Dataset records
------

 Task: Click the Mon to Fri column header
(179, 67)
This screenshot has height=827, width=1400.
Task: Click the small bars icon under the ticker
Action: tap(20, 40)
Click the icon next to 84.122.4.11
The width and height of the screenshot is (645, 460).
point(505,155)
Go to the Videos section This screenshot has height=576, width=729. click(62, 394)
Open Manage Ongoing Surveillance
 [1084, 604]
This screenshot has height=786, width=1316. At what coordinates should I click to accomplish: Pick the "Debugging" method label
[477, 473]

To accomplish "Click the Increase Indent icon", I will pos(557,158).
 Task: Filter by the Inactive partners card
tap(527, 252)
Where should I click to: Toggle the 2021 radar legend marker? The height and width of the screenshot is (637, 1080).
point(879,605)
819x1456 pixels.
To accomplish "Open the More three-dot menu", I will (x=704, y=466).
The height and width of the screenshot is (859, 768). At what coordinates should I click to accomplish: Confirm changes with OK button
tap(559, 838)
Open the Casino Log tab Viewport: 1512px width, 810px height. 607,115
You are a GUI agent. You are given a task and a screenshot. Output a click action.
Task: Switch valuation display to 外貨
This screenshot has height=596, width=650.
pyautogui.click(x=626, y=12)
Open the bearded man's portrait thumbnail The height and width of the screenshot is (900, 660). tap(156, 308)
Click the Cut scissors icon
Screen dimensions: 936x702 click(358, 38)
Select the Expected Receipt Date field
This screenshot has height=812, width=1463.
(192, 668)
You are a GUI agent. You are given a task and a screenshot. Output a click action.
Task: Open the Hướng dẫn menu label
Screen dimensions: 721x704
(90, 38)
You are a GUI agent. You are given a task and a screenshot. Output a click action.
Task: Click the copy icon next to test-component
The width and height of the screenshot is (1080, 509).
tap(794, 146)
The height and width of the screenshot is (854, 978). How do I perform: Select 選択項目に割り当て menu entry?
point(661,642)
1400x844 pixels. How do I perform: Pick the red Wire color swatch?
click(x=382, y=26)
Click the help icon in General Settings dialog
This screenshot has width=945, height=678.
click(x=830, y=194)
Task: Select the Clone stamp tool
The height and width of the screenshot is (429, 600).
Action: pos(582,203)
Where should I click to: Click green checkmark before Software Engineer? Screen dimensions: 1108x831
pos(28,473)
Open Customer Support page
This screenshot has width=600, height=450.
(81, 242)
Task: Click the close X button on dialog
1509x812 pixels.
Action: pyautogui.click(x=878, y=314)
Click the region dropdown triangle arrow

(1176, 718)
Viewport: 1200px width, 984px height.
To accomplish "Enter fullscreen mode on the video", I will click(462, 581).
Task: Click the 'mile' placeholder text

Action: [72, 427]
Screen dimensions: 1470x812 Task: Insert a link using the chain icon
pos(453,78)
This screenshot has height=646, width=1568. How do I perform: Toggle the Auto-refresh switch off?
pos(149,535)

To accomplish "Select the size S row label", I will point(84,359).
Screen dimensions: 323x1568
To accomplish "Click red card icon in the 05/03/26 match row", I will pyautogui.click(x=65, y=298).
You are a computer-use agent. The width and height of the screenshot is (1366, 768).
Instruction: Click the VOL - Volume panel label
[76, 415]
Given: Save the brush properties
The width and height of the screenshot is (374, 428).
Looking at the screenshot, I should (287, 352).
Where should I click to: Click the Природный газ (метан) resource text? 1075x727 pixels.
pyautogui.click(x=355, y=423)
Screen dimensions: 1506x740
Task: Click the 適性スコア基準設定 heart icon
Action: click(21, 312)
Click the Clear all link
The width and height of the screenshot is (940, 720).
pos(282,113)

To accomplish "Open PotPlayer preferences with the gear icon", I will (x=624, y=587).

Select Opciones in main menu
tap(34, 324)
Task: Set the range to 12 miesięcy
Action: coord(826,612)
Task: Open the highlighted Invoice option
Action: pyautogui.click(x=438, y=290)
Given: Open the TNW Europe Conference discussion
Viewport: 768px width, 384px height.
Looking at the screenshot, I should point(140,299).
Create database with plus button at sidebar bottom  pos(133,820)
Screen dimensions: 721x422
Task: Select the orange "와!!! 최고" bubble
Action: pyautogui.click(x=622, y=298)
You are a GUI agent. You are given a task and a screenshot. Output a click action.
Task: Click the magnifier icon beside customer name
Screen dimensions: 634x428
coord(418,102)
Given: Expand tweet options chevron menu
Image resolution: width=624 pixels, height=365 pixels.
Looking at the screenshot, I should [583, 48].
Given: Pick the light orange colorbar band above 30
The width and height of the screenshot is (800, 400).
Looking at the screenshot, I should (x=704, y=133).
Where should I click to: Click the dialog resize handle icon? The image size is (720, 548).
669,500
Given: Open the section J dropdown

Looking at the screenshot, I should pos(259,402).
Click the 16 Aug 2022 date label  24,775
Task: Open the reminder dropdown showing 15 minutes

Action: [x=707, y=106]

------

**Your objective:** An exact copy of every entry is required.

**Exercise result:**
 Task: Click the Mon to Fri column header
(179, 67)
This screenshot has height=827, width=1400.
Task: Click the small bars icon under the ticker
Action: tap(20, 40)
Click the icon next to 84.122.4.11
The width and height of the screenshot is (645, 460).
point(505,155)
Go to the Videos section This screenshot has height=576, width=729. click(62, 394)
Open Manage Ongoing Surveillance
 [1084, 604]
This screenshot has height=786, width=1316. At what coordinates should I click to accomplish: Pick the "Debugging" method label
[477, 473]

To accomplish "Click the Increase Indent icon", I will pos(557,158).
 Task: Filter by the Inactive partners card
tap(527, 252)
Where should I click to: Toggle the 2021 radar legend marker? The height and width of the screenshot is (637, 1080).
point(879,605)
819x1456 pixels.
To accomplish "Open the More three-dot menu", I will (x=704, y=466).
The height and width of the screenshot is (859, 768). At what coordinates should I click to accomplish: Confirm changes with OK button
tap(559, 838)
Open the Casino Log tab Viewport: 1512px width, 810px height. 607,115
You are a GUI agent. You are given a task and a screenshot. Output a click action.
Task: Switch valuation display to 外貨
This screenshot has height=596, width=650.
pyautogui.click(x=626, y=12)
Open the bearded man's portrait thumbnail The height and width of the screenshot is (900, 660). tap(156, 308)
Click the Cut scissors icon
Screen dimensions: 936x702 click(358, 38)
Select the Expected Receipt Date field
This screenshot has height=812, width=1463.
(192, 668)
You are a GUI agent. You are given a task and a screenshot. Output a click action.
Task: Open the Hướng dẫn menu label
Screen dimensions: 721x704
(90, 38)
You are a GUI agent. You are given a task and a screenshot. Output a click action.
Task: Click the copy icon next to test-component
The width and height of the screenshot is (1080, 509).
tap(794, 146)
The height and width of the screenshot is (854, 978). How do I perform: Select 選択項目に割り当て menu entry?
point(661,642)
1400x844 pixels. How do I perform: Pick the red Wire color swatch?
click(x=382, y=26)
Click the help icon in General Settings dialog
This screenshot has width=945, height=678.
click(x=830, y=194)
Task: Select the Clone stamp tool
The height and width of the screenshot is (429, 600).
Action: pos(582,203)
Where should I click to: Click green checkmark before Software Engineer? Screen dimensions: 1108x831
pos(28,473)
Open Customer Support page
This screenshot has width=600, height=450.
(81, 242)
Task: Click the close X button on dialog
1509x812 pixels.
Action: pyautogui.click(x=878, y=314)
Click the region dropdown triangle arrow

(1176, 718)
Viewport: 1200px width, 984px height.
To accomplish "Enter fullscreen mode on the video", I will click(462, 581).
Task: Click the 'mile' placeholder text

Action: [72, 427]
Screen dimensions: 1470x812 Task: Insert a link using the chain icon
pos(453,78)
This screenshot has height=646, width=1568. How do I perform: Toggle the Auto-refresh switch off?
pos(149,535)

To accomplish "Select the size S row label", I will point(84,359).
Screen dimensions: 323x1568
To accomplish "Click red card icon in the 05/03/26 match row", I will pyautogui.click(x=65, y=298).
You are a computer-use agent. The width and height of the screenshot is (1366, 768).
Instruction: Click the VOL - Volume panel label
[76, 415]
Given: Save the brush properties
The width and height of the screenshot is (374, 428).
Looking at the screenshot, I should (287, 352).
Where should I click to: Click the Природный газ (метан) resource text? 1075x727 pixels.
pyautogui.click(x=355, y=423)
Screen dimensions: 1506x740
Task: Click the 適性スコア基準設定 heart icon
Action: click(21, 312)
Click the Clear all link
The width and height of the screenshot is (940, 720).
pos(282,113)

To accomplish "Open PotPlayer preferences with the gear icon", I will (x=624, y=587).

Select Opciones in main menu
tap(34, 324)
Task: Set the range to 12 miesięcy
Action: coord(826,612)
Task: Open the highlighted Invoice option
Action: pyautogui.click(x=438, y=290)
Given: Open the TNW Europe Conference discussion
Viewport: 768px width, 384px height.
Looking at the screenshot, I should point(140,299).
Create database with plus button at sidebar bottom  pos(133,820)
Screen dimensions: 721x422
Task: Select the orange "와!!! 최고" bubble
Action: pyautogui.click(x=622, y=298)
You are a GUI agent. You are given a task and a screenshot. Output a click action.
Task: Click the magnifier icon beside customer name
Screen dimensions: 634x428
coord(418,102)
Given: Expand tweet options chevron menu
Image resolution: width=624 pixels, height=365 pixels.
Looking at the screenshot, I should [583, 48].
Given: Pick the light orange colorbar band above 30
The width and height of the screenshot is (800, 400).
Looking at the screenshot, I should (x=704, y=133).
Where should I click to: Click the dialog resize handle icon? The image size is (720, 548).
669,500
Given: Open the section J dropdown

Looking at the screenshot, I should pos(259,402).
Click the 16 Aug 2022 date label  24,775
Task: Open the reminder dropdown showing 15 minutes

Action: [x=707, y=106]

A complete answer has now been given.